In addition to all these areas,  Chapter 2 also discusses strategy metrics—or rather the fact that there actually shouldn’t be any. While every other chapter of this book strongly professes the need for metrics,  Chapter 2 warns against them. You should not be looking at overall, strategic-level indicators, such as profit and return on assets, as a guide to the health of your organization. Instead, you should be looking at all the other metrics that measure each individual process that the company is doing. The manager’s job is to incorporate these metrics and make decisions from them. It is not until these activities are mapped out that overall lagging indicators like profitability will make any kind of sense.

The source of strategic waste is described in  Chapter 2 and shown in Figure 1-2.
Figure 1-2.

Waste from Strategy

In  Chapter 3, we focus on how waste is generated from marketing and advertising. Most companies do some kind of market research, but few do it well. Marketing professionals tend to shoot from the hip when doing market research. Whether it is a basic lack of knowledge of the statistical skills or sheer laziness, this haphazard methodology usually leads to poor decision making and lost opportunities. We talk about the many mistakes that we have seen and how you can conduct effective research that has real meaning.

In a similar vein, faulty research leads to faulty product decisions. Having poor or no product-development processes, along with faulty research, leads to waste within product development. We cover this in  Chapter 3, along with the extremely valuable concept of brand loyalty. If managers do not take the time to develop and nurture brand loyalty, they will spend way too much time and money on unnecessary promotional efforts.

## Information supplied:
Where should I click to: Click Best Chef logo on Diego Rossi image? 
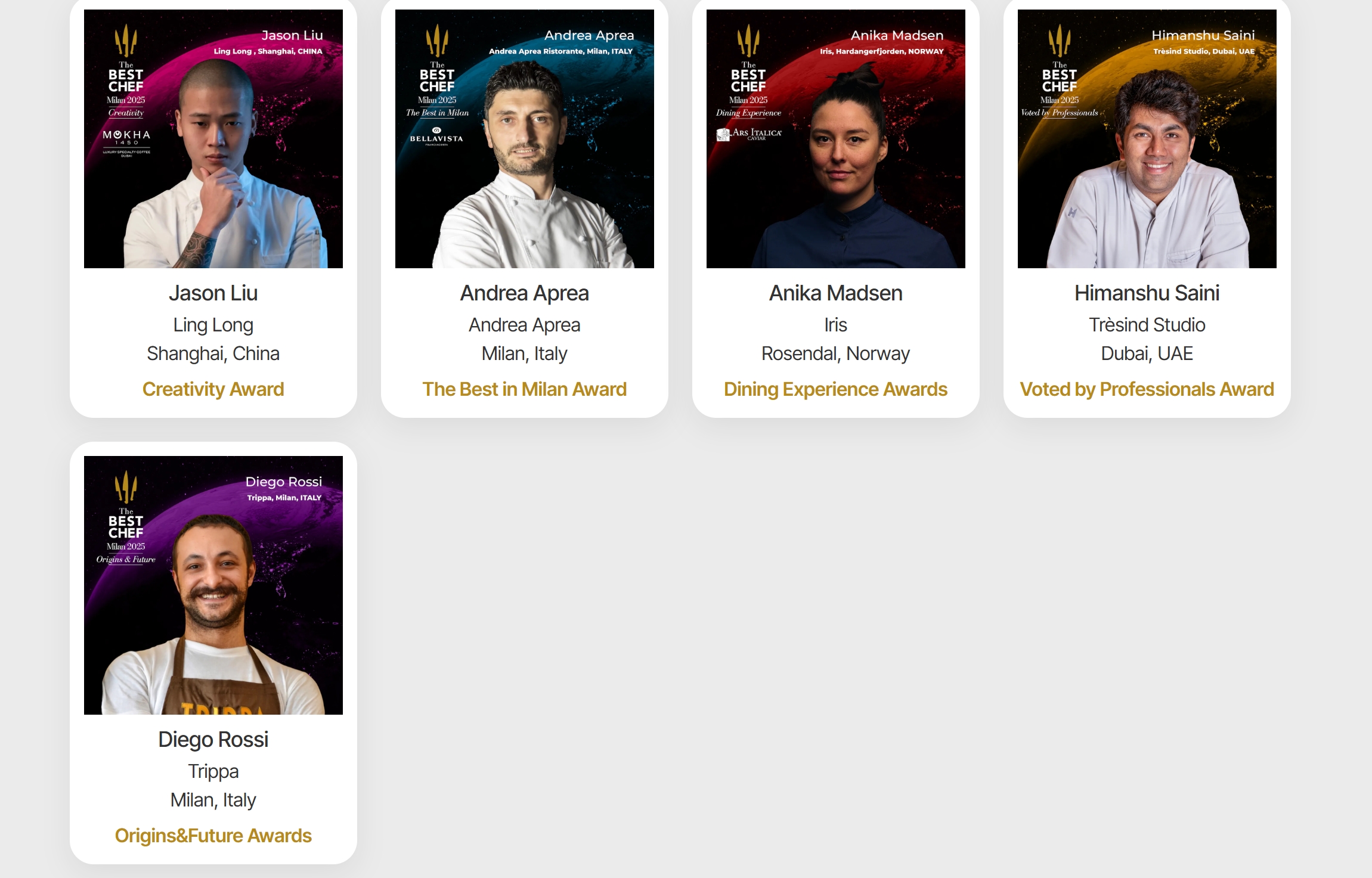pyautogui.click(x=126, y=511)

## Set problem 1:
In the excerpt above, rewrite the passage starting with "Waste from Strategy" and going on through "has real meaning.", replacing "market research" with "customer research".
## Set problem 2:
According to the excerpt above, which overall, strategic-level indicators should not be used as a guide to an organization's health?
## Set problem 3:
Using the excerpt above, explain why managers should take the time to develop and nurture brand loyalty.

## Problem solution 1:
Waste from Strategy

In  Chapter 3, we focus on how waste is generated from marketing and advertising. Most companies do some kind of customer research, but few do it well. Marketing professionals tend to shoot from the hip when doing customer research. Whether it is a basic lack of knowledge of the statistical skills or sheer laziness, this haphazard methodology usually leads to poor decision making and lost opportunities. We talk about the many mistakes that we have seen and how you can conduct effective research that has real meaning.

## Problem solution 2:
Profit and return on assets.

## Problem solution 3:
Managers who do not develop and nurture brand loyalty will spend far too much time and money on unnecessary promotional efforts.